Falling Home Affordability

According to the National Association of Realtors1, the Housing Affordability Index has dropped by close to a third in just this year alone. The Housing Affordability Index is what’s used to measure whether a typical family can afford a mortgage loan on a typical house based on their income. 

It's also an important number for multi family real estate investors to monitor because it represents the relative appeal of renting. When fewer people buy, more rent, and when more rent, demand exceeds supply and rents increase accordingly.

Rising Investor Returns

Throughout modern American history this investment class has been an unmatched wealth builder.  Yields have grown as investors in other real estate asset classes have shifted portions of their portfolios to multi-family investments.

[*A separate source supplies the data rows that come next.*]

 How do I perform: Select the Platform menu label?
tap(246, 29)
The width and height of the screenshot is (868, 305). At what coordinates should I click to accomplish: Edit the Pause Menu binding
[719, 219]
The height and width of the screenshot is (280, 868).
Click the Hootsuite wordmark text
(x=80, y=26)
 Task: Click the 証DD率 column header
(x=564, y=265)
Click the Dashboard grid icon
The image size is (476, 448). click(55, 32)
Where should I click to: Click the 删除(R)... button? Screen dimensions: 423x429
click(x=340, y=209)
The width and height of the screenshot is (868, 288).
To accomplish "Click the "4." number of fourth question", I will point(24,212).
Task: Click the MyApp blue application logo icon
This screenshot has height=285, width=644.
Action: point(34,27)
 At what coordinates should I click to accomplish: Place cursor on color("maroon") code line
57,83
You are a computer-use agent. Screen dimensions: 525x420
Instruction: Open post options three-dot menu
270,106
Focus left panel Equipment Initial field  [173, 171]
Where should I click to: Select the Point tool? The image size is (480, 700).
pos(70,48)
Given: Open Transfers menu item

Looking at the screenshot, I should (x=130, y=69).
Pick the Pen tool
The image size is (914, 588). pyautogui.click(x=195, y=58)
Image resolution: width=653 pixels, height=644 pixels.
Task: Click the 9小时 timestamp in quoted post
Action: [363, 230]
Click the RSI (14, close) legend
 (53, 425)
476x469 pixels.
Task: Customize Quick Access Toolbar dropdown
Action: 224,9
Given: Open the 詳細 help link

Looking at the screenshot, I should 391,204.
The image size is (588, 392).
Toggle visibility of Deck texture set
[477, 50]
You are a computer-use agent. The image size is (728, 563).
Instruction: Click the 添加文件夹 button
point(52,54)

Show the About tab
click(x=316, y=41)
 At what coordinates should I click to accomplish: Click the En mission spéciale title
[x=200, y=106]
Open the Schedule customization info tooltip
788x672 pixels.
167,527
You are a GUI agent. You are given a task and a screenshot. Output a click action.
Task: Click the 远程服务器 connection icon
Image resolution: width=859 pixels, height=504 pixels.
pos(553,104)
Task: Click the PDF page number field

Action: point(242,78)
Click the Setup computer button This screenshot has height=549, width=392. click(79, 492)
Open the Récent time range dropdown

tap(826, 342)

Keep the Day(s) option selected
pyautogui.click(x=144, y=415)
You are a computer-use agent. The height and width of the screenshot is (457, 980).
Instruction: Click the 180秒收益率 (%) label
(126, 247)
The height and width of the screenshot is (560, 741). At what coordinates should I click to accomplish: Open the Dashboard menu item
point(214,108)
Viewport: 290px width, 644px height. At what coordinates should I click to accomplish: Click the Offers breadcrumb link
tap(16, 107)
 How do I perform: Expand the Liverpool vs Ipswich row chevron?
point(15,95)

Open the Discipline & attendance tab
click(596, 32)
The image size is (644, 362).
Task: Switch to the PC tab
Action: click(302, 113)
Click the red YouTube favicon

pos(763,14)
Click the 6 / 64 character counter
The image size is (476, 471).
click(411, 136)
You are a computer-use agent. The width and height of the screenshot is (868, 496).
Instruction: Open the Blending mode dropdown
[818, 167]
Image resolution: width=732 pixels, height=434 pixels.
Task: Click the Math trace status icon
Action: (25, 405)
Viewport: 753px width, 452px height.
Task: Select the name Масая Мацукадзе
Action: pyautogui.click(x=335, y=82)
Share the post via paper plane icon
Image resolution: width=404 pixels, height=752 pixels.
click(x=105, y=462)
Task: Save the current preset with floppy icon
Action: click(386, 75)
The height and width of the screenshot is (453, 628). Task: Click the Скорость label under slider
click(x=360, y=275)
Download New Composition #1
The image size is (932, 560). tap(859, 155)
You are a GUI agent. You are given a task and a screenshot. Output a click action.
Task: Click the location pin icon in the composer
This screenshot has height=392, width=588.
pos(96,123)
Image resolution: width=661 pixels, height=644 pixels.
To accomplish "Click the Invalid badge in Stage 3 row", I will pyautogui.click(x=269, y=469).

multi-family-real-estate-national-cap-rates

Cap rate is an industry term that describes the premium an investor is willing to pay for an income stream. The lower the cap rate, the higher the premium. Cap rates on multifamily properties have never been lower and with other asset types losing favor due to inflation headwinds, more cap rate compression is likely.

Real estate investing is not new. Over the last two centuries, about 90 percent of the world’s millionaires have been created by investing in real estate2.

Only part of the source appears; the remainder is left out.